We know, $n\le \dfrac{1}{x}\le n+1$, so $\bigg\lfloor\dfrac{1}{x}\bigg\rfloor=n$.

But, I cannot do anything more to it. Please help. Thank you.

Answer 1

Use the Squeeze Theorem.
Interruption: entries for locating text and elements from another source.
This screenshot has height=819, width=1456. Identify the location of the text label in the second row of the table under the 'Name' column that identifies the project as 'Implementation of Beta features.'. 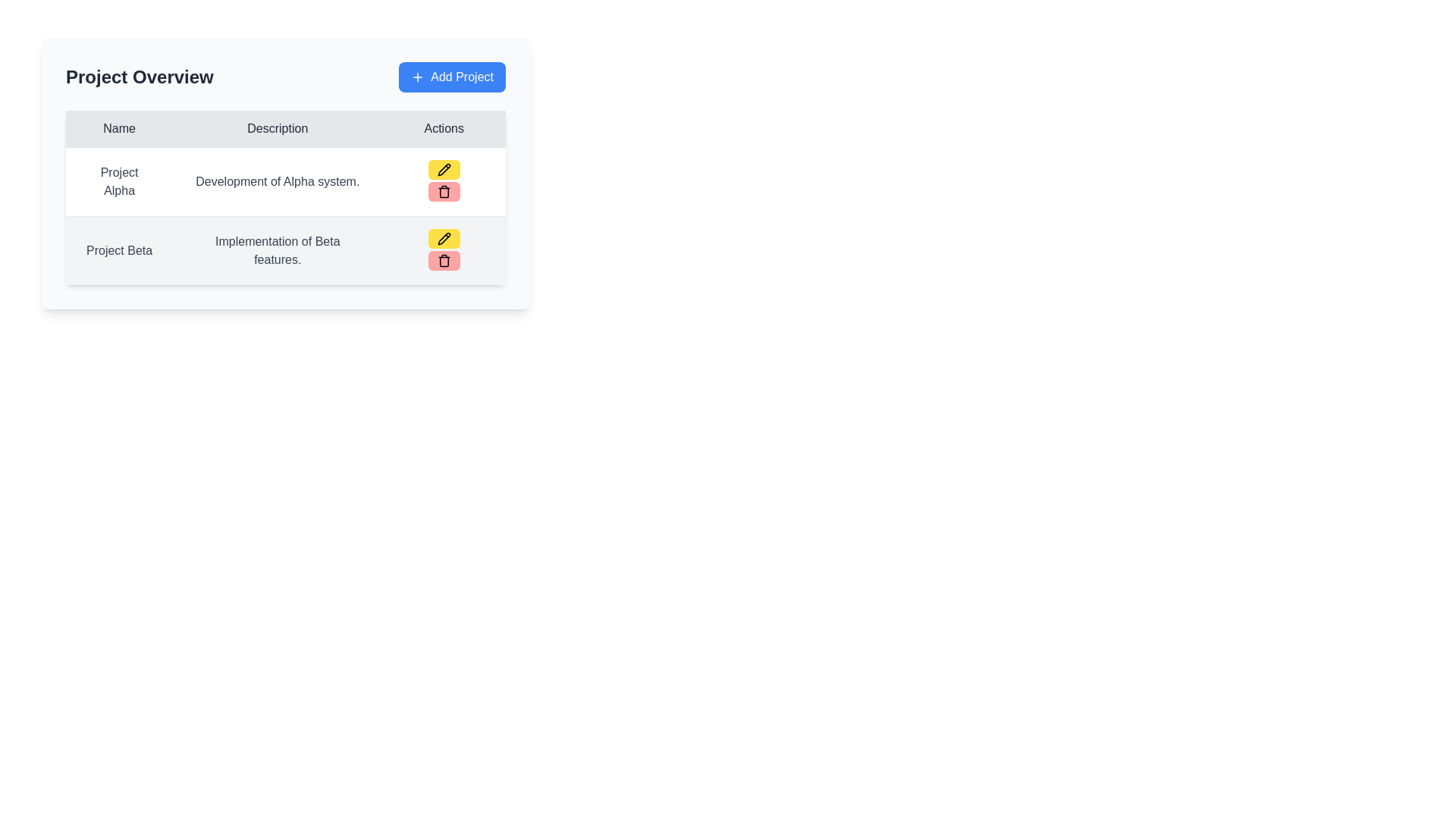
(118, 249).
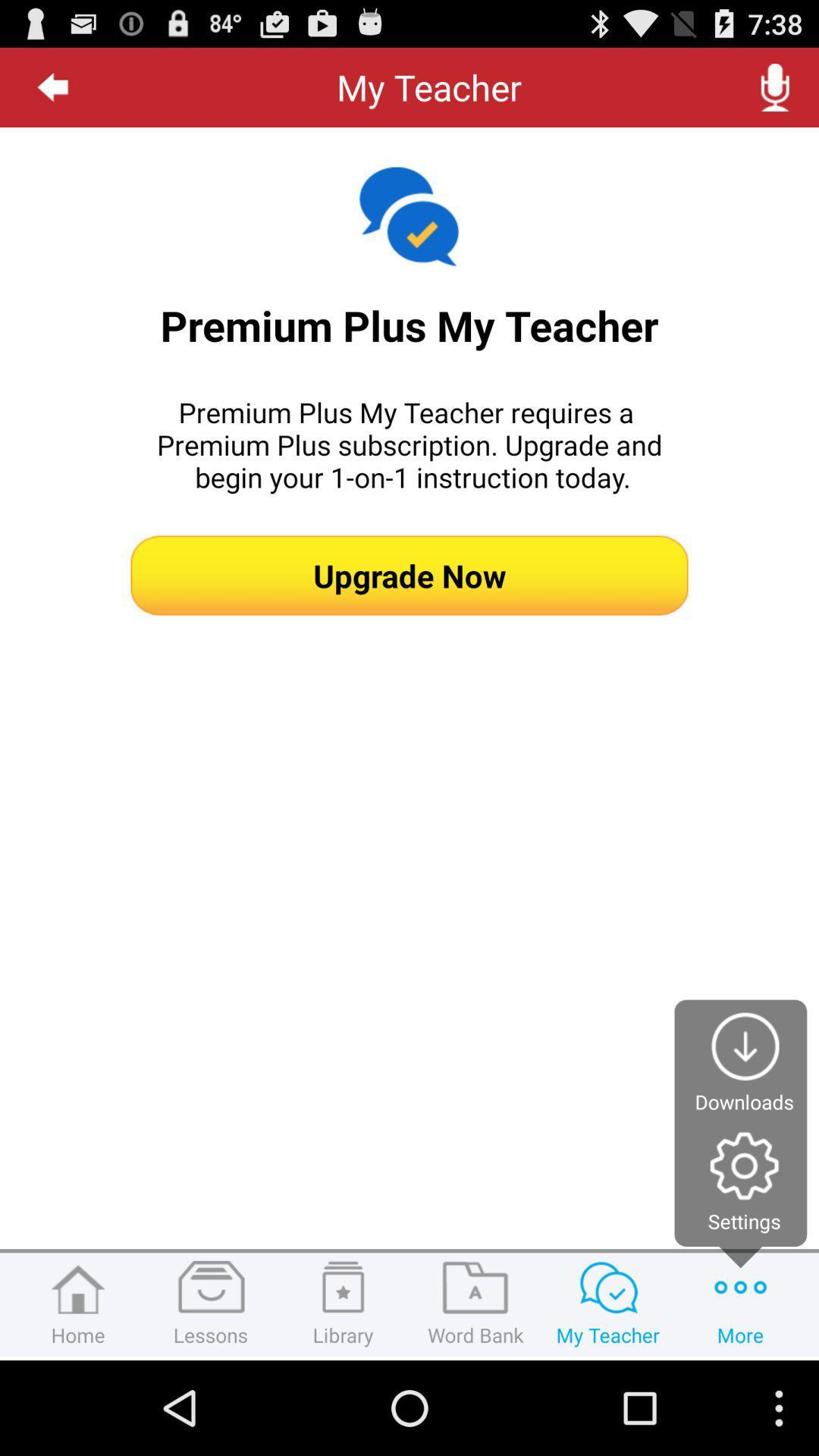 The image size is (819, 1456). I want to click on the microphone icon, so click(775, 93).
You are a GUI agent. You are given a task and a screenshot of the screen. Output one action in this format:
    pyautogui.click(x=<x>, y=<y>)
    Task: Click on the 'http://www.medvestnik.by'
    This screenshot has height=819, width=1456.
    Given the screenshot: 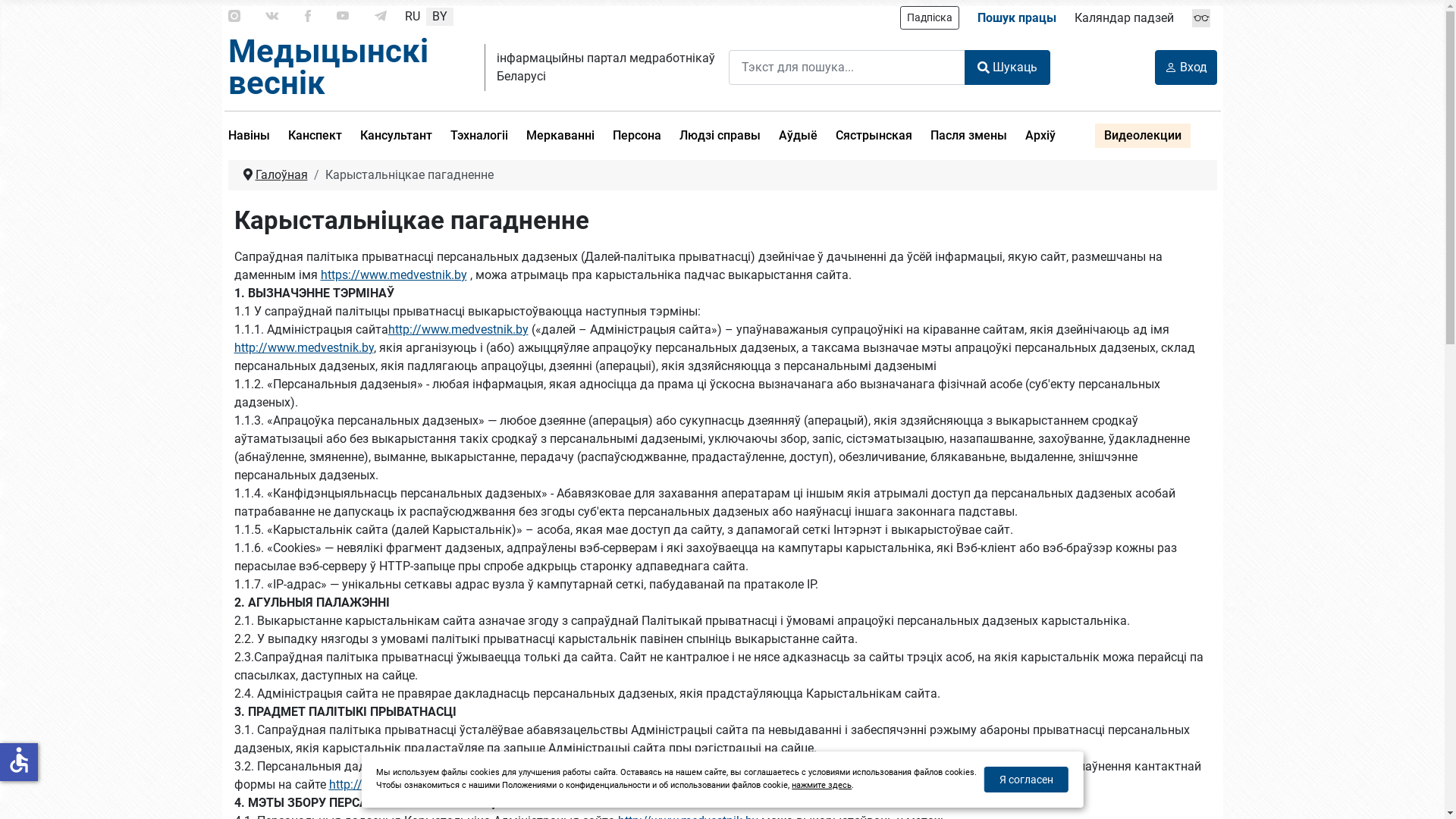 What is the action you would take?
    pyautogui.click(x=388, y=328)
First note that

$$\frac{1}{x}-1<\left\lfloor\frac{1}{x}\right\rfloor\le\frac{1}{x}$$

from which we obtain

$$ \left|x\right|\ge \left|x\right|\left( \frac{1}{x} -\left\lfloor\frac{1}{x}\right\rfloor\right)\ge 0$$

Therefore, as $x\to 0$, the Squeeze Theorem guarantees that

$$\lim_{x\to 0} x\,\left( \frac{1}{x} -\left\lfloor\frac{1}{x}\right\rfloor\right)=0 $$

which implies

$$\lim_{x\to 0}f\left(\,x\left( \frac{1}{x} -\left\lfloor\frac{1}{x}\right\rfloor\right)\right)=\lim_{x\to 0}f(x)$$

If $f$ is continuous, then $$\lim_{x \to 0} f\left(x \left(\frac{1}{x} -\left\lfloor\frac{1}{x}\right\rfloor\right)\right)=f\left(\lim_{x \to 0} \left[x \left(\frac{1}{x} -\left\lfloor\frac{1}{x}\right\rfloor\right)\right]\right)=f(0). $$

Answer 2

$$\lim_{x\to 0} {x\bigg(\dfrac{1}{x}-\bigg\lfloor\dfrac{1}{x}\bigg\rfloor\bigg)}=\lim_{x\to 0} 1-x\bigg\lfloor\dfrac{1}{x}\bigg\rfloor$$ But $$\lim_{x\to 0}x\bigg\lfloor\dfrac{1}{x}\bigg\rfloor =1$$(Use the sequeeze theorem and the fact that $$\frac{1}{x}-1<[\frac{1}{x}]\le\frac{1}{x}$$ Therefore $$\lim_{x\to 0} f\bigg({x\bigg(\dfrac{1}{x}-\bigg\lfloor\dfrac{1}{x}\bigg\rfloor\bigg)\bigg)}=\lim_{t\to 0}f(t)$$ in the latter, if the original limit is zero, so is the limit in RHS.